The intricate multipart mural fills a previously uninviting hallway connecting Crossroads Café to the student mailroom. An accessibility ramp to the mailroom now serves the dual purpose of creating a pathway for viewing the artwork from many angles.

At the start of the week, students gathered with the artists for a day of workshops before any paint went on the walls. Artist Isaias Crow said that, with such an ambitious project in just a few days, timing was one of the big concepts they discussed as a way to hone in on the most important ideas.

“It becomes a very focused group,” Crow said. “And what we’re really doing is creating a circle of trust. What we started seeing is that we all have things in common—no matter the age, no matter the ethnic background; it doesn’t matter.”

Sabian Edouard ’21, one of the student painters, said the workshop initially felt awkward because it brought together a group of students who might not normally spend time together and forced them to trust each another. After an intense amount of cooperative work on the mural, he felt different.

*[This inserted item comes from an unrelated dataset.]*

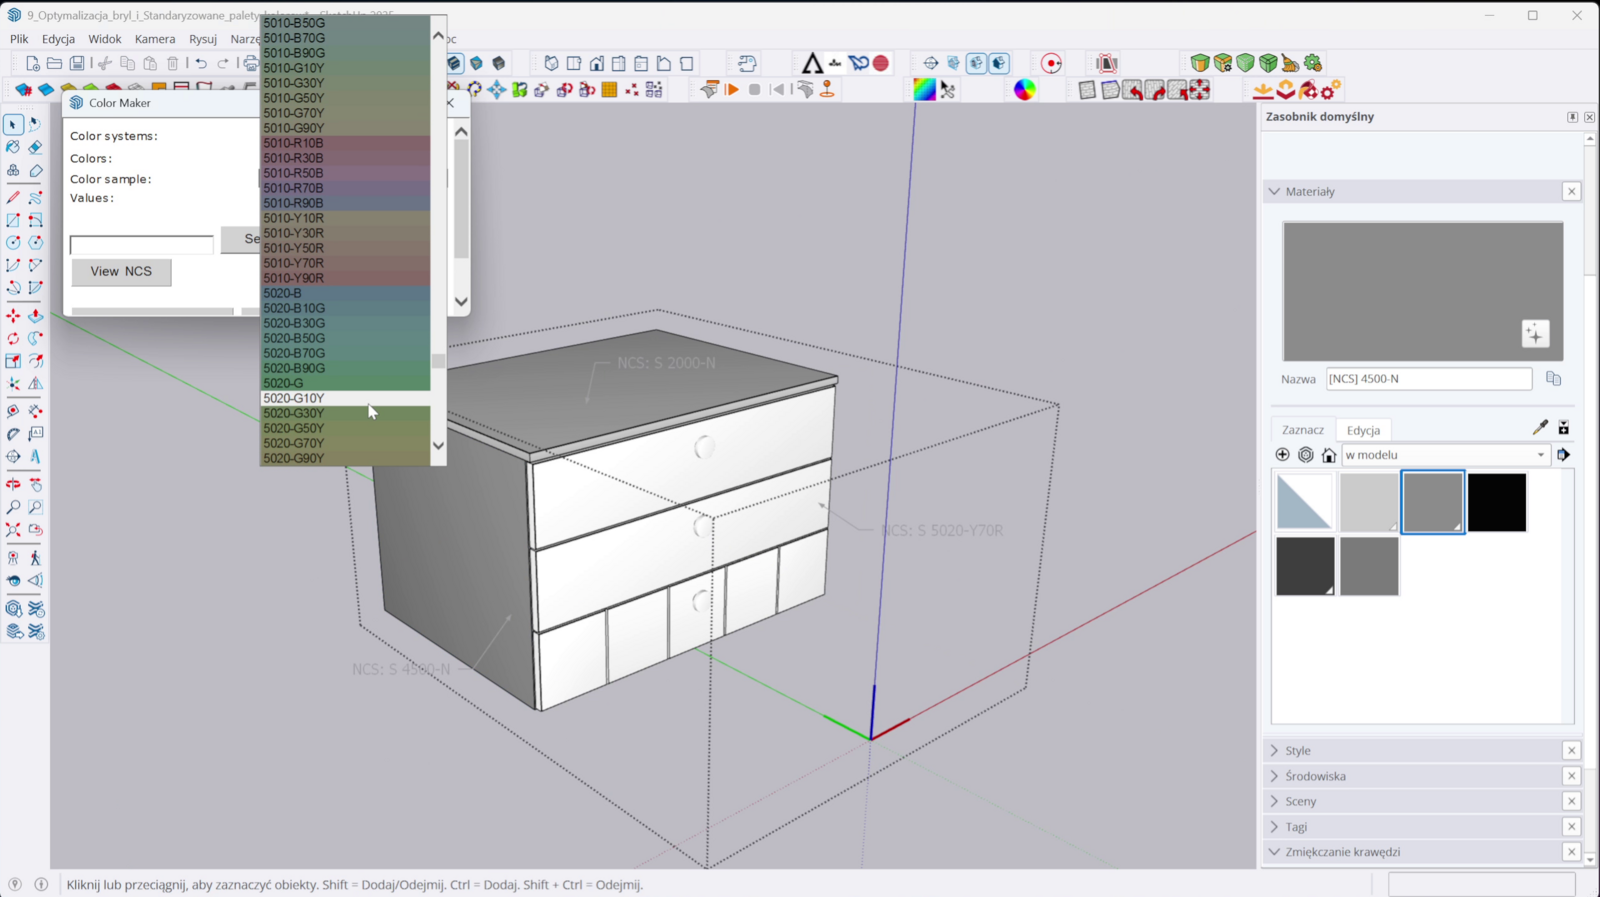Select the black material swatch

pyautogui.click(x=1497, y=502)
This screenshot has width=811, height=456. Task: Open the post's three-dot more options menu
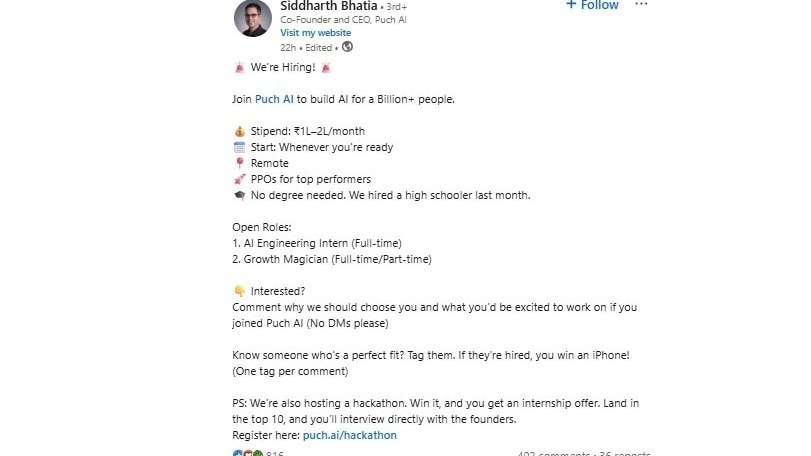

“I was surprised—like these people don’t look anything like me, they don’t talk anything like me, and we’re actually really different people, but I found that in reality we actually shared a lot of things in common,” said Edouard. “All of the images in this piece embody that sense of interconnectedness, and I think that’s really beautiful. Hopefully that sense of belonging prevails on this campus and allows students to have the opportunity to connect in other places.”

Artist Daniel “POSE2” Hopkins wanted to make trust integral to his portion of the mural. A bright, colorful shape with gun-like qualities, which Hopkins referred to as “The Provocateur” shoots the word “trust” in large colorful splashes from its barrel. Hopkins knew it would make some people squirm, but he was going for contrasts.

“In our minds it’s a weapon that causes a lot of pain, but I reconfigured it with a lot of color and different shapes, and a whole different energy about it because it’s projecting a totally oppositional idea,” said Hopkins. “So it was taking that whole negative concept that’s firmly planted in our minds, and transforming it.”

Harlem-based artist Marthalicia Matarrita also developed students’ words into visuals.

“A lot of the inner expressions that were revealed by the students impacted me a lot,” said Matarrita, whose contributions to the mural were themed around teaching and learning among generations. One of her figures is a celestial woman reading from a book whose pages are flying off into the distance.

“To show movement, I had to convey the ‘book of knowledge,’ in some sense, be a part of the historical background. But at the same time, it flies off like a bird. The communication continues, then, and flows throughout the mural,” said Matarrita.

Kasso said the idea of growth was another recurring theme during planning sessions and that the mural has numerous representations of fertility and growth of both ideas and people throughout. His own contribution to the mural—a baby in utero sleeping peacefully beneath a canopy of fruit-bearing vines—is one of the first things visitors see.

“Everything you see here is a culmination of your ideas,” Kasso said to the students who had participated in the project. “The challenge for us was: How do we represent your ideas and still maintain our artist’s integrity?”

The completed mural represents a months-long effort spearheaded by Herrera Condry, building on work she and Kasso initiated at Middlebury’s Anderson Freeman Resource Center. The two proposed the project in January and received an endorsement from the Committee on Art in Public Places (CAPP). At the reception, Herrera Condry thanked many people for their support, including Middlebury students, members of the mural committee, the college’s facilities crew, and the artists, including Burlington, Vermont-based Scottie Raymond, who was unable to make it to the reception.

Herrera Condry expressed her gratitude to CAPP. “They took a leap of faith. They trusted us to produce something that was going to be in alignment with student voices and student experiences.”